Temperature and polarization dependence of the near-band-edge photoluminescence in a non-polar ZnO film grown by using molecular beam epitaxy

We investigated the temperature and the polarization dependence of the near-band-edge photoluminescence (PL) in non-polar (A-plane) ZnO films on R-plane sapphire grown by using plasma-assisted molecular beam epitaxy. We observed the band-edge emissions from the non-polar ZnO film at 3.449 and 3.386 eV, which were identified as a recombination of free excitons and as excitons bound to neutral donors (D⁰X) respectively. By analyzing the temperature dependent PL spectra, we attributed the transitions at 3.326 eV to the transition of free electrons in the conduction band to carriers bound to acceptors (FB). All the transitions in non-polar ZnO were blueshifted significantly by the anisotropic compressive strain.

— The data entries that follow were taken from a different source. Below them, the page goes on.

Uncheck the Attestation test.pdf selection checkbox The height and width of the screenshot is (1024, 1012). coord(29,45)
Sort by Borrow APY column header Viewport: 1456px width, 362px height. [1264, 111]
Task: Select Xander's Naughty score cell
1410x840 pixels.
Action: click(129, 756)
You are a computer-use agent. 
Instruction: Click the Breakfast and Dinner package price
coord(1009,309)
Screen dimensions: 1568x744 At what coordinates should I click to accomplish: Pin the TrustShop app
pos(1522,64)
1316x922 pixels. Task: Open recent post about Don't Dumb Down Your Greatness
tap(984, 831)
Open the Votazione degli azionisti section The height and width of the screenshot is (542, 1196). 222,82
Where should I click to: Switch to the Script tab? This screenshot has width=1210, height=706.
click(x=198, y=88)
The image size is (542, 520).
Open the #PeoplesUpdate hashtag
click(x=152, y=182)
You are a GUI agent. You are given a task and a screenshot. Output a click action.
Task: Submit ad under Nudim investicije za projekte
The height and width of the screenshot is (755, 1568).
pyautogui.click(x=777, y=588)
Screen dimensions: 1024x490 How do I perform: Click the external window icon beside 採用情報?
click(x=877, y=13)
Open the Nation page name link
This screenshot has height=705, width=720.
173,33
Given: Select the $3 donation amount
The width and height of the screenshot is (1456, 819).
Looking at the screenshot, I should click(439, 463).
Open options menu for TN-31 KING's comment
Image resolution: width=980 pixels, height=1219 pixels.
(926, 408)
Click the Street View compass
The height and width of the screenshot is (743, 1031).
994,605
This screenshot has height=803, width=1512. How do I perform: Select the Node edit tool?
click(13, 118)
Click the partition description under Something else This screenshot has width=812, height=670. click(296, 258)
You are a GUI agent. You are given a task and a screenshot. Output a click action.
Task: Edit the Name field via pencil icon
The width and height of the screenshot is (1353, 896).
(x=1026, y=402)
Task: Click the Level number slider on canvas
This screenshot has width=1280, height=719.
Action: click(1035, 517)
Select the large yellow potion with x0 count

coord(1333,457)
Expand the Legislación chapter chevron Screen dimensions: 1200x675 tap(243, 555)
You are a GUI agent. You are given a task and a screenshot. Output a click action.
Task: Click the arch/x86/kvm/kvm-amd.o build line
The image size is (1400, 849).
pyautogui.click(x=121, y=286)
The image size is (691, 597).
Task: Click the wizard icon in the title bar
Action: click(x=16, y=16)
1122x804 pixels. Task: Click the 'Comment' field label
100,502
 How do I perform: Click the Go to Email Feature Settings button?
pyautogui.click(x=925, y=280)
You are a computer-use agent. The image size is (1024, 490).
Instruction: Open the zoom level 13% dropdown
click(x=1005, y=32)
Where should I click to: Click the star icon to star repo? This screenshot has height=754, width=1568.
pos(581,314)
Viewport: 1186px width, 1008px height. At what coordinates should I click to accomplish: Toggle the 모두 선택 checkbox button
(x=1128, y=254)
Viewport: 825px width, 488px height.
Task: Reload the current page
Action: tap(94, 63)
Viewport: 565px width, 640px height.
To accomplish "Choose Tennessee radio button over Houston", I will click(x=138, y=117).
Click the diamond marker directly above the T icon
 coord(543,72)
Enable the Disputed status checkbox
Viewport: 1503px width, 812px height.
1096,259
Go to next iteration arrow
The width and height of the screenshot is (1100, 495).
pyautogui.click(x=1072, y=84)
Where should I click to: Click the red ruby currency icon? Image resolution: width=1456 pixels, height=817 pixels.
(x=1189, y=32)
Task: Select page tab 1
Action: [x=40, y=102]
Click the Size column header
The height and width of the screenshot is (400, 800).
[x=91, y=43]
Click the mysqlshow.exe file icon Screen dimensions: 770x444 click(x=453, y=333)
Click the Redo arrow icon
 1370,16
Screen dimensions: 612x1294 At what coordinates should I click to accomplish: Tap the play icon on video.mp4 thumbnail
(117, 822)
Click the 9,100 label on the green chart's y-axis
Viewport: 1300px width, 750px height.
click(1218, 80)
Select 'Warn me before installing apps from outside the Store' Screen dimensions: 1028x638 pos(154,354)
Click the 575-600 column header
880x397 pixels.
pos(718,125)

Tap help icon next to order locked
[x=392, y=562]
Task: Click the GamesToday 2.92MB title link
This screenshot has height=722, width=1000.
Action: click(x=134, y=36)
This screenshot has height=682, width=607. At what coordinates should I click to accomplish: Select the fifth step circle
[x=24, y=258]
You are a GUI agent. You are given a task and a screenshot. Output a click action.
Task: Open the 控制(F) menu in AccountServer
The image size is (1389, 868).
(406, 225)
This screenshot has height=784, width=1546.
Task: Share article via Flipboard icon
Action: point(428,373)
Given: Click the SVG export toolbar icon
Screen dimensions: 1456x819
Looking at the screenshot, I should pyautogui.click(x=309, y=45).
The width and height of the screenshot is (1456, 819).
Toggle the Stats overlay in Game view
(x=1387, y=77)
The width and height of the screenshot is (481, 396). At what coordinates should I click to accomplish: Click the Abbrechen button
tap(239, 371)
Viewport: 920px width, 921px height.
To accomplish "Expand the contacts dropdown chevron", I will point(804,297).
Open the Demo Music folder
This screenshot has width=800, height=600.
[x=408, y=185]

The polarized PL showed strong in-plane anisotropy of excitonic transitions even with the existence of strong strain. At low temperature, all the observed excitonic PL of non-polar ZnO was more than 90% polarized perpendicular to c-axis which lay in the film's plane. We report that the D⁰X and the FB transitions show 93% and 90% polarizations at 12 K and 82% and 80% polarization at 130 K, respectively.